Before I turn briefly to the amendment in the name of the noble Lord, Lord Lucas, let me put all this in context. This Bill is about creating a register. We need to know what is happening and to be able to help. It is a helpful Bill; it is a Bill which we can build on. I commend the Government and the noble Lords, Lord Lucas and Lord Addington, to whom I talked yesterday, who are working with me to try to get it right. More needs to be done on it, but we need the Bill because we have no idea where some children are. I have said for many years that some people who home educate do it extremely well and the results are very good. One of my frustrations is that there is virtually no research in this area, and we need some—I have asked some universities to think about that.

A second and bigger group are people who need help in home educating. Precisely as my noble friend Lord Adonis said, children who have been pushed out of school sometimes need help because their parents might want to home educate but cannot, or there may be others who do it but find it a struggle or have difficulty accessing the resources they need—access to laboratories, for example, or access to exams and to having them paid for.
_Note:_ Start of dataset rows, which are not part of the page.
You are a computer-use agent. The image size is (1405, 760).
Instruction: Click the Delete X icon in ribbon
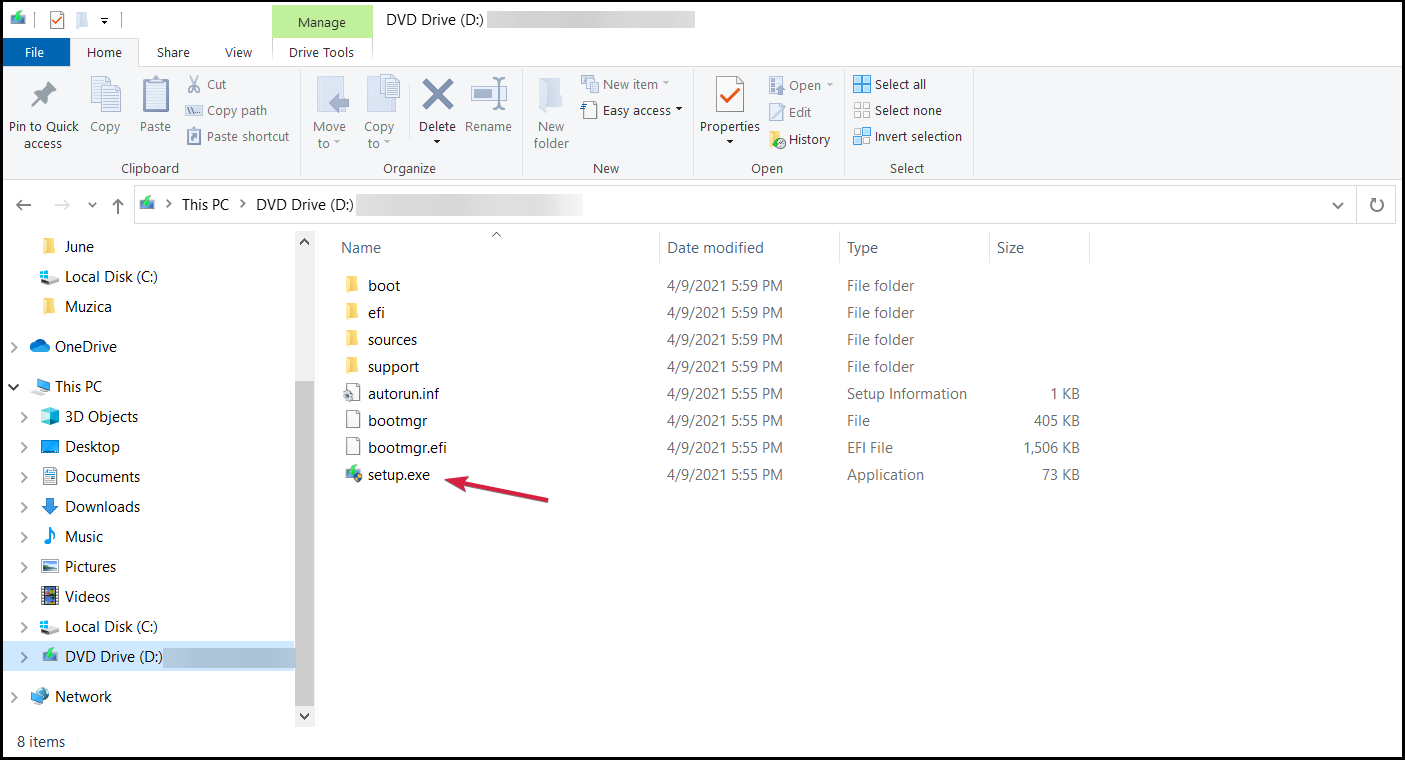(x=437, y=97)
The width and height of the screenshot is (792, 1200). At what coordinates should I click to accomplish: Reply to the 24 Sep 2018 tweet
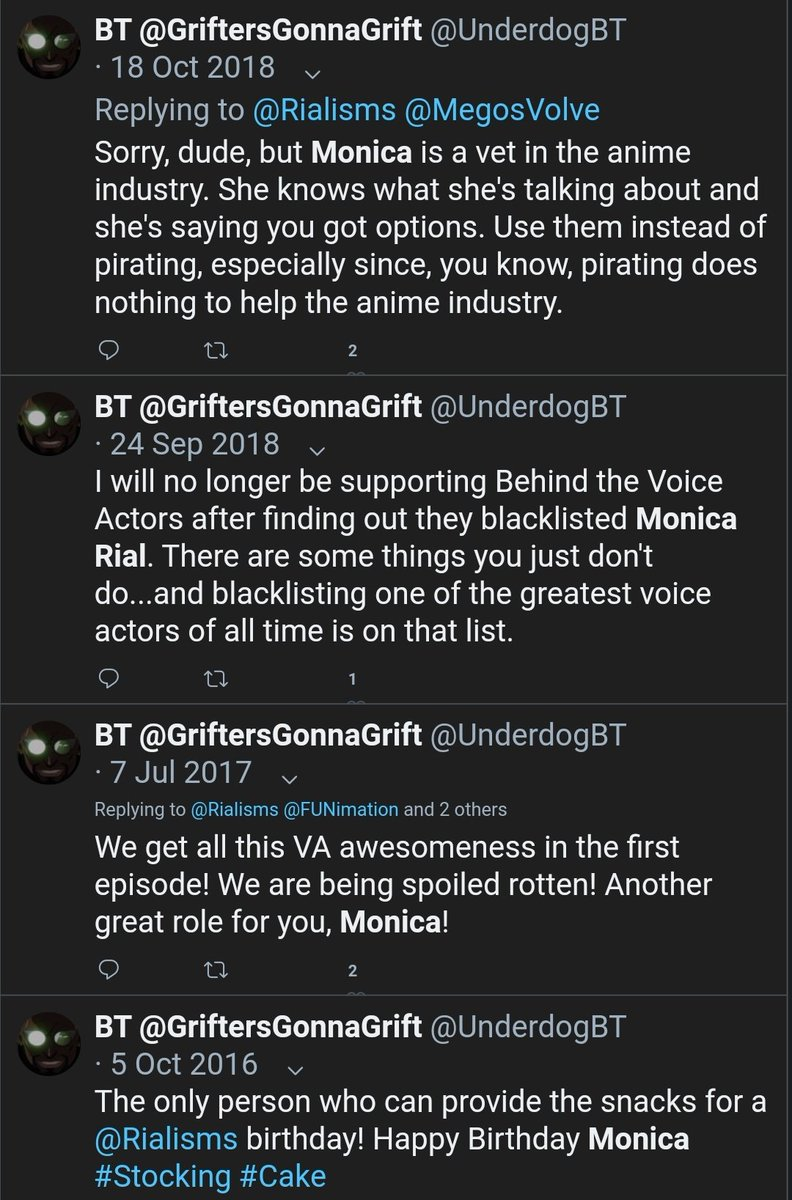111,679
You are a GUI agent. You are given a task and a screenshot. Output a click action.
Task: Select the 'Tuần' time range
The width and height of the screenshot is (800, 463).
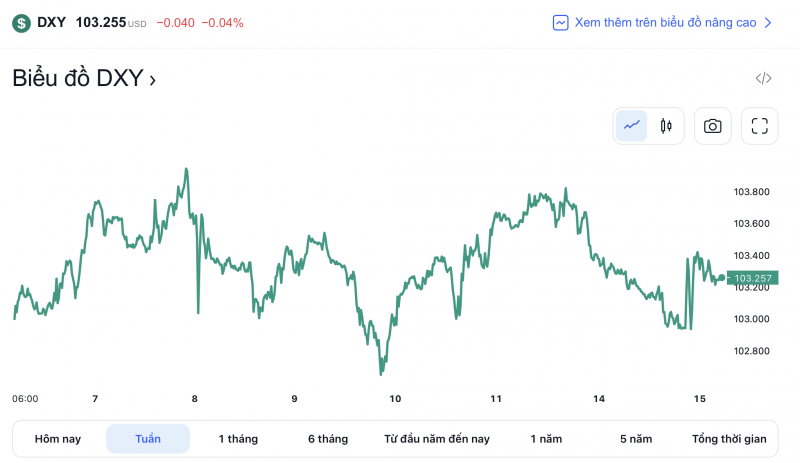pos(148,439)
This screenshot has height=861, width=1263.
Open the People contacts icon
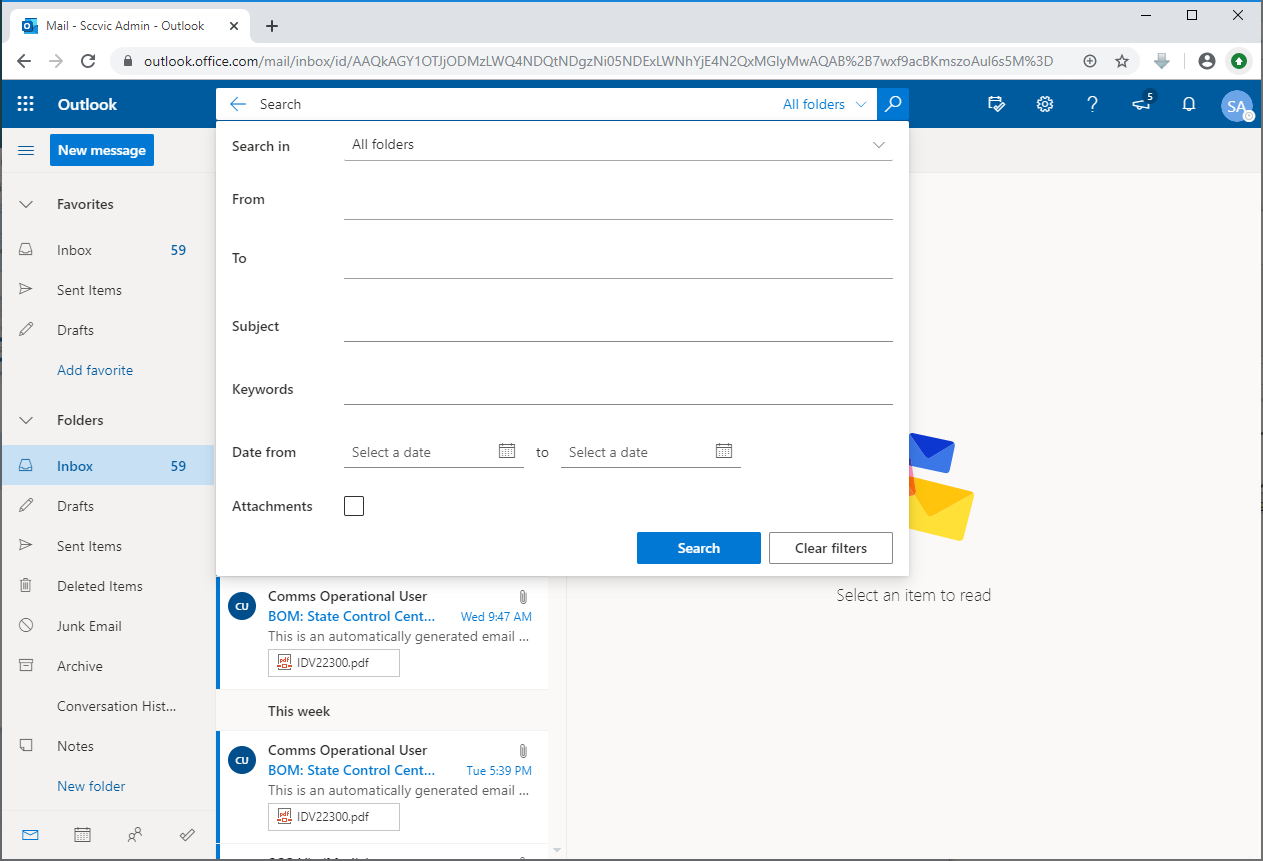click(135, 834)
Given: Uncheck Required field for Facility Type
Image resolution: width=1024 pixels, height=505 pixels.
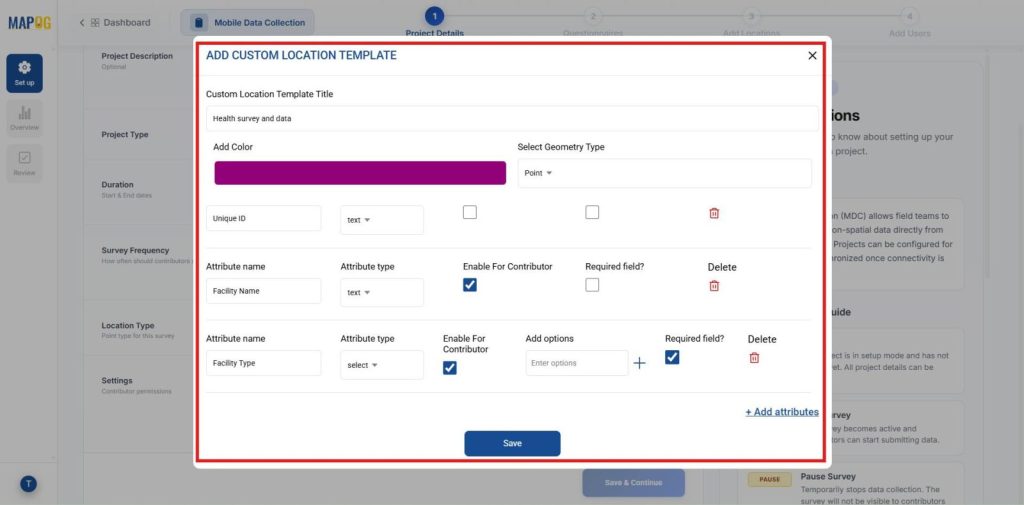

Then there is a small group who have always worried me deeply: those who are taken out of school to be home schooled when in fact it is about radicalisation, trafficking and abuse. Anybody who ignores that is ignoring something very serious.

I agree with the amendment and with the noble Lord, Lord Addington, that we need to look at this. Following my conversation with him yesterday, I think that I need to look at another area where I may be able to help him, because I know that he has a particular concern which will perhaps come up on a later amendment. I also want to thank the Government for having embarked as a result of this Bill on a wide-ranging consultation which enables us to take into account many aspects of the amendments that have been put to the House. I also thank my own Front Bench and my noble friend Lord Watson, who has been incredibly helpful to someone who does not know that much about education in the round but knows a lot about the problems of children caught in impossible situations, not least in trafficking, abuse and radicalisation. The House has to take that very seriously.

I have no problem with the amendment but, if we spend as much time on all the other amendments as we have on this, this Bill will fail. I do not want to discourage people from speaking, but I say to noble Lords that it would be helpful if we could focus on the amendment and keep it brief because, otherwise, there will be no Bill and the Government, whom I commend for working closely with me on this, will be not be able to get through the consultation process that we need to build a Bill that is more fit for purpose than my present one—I believe myself, of course, that it is almost perfect, but I will accept significant changes. I think that we can do that, and it will be to the benefit of home educators who are doing it well and, above all, to children who are at the moment getting a pretty raw deal.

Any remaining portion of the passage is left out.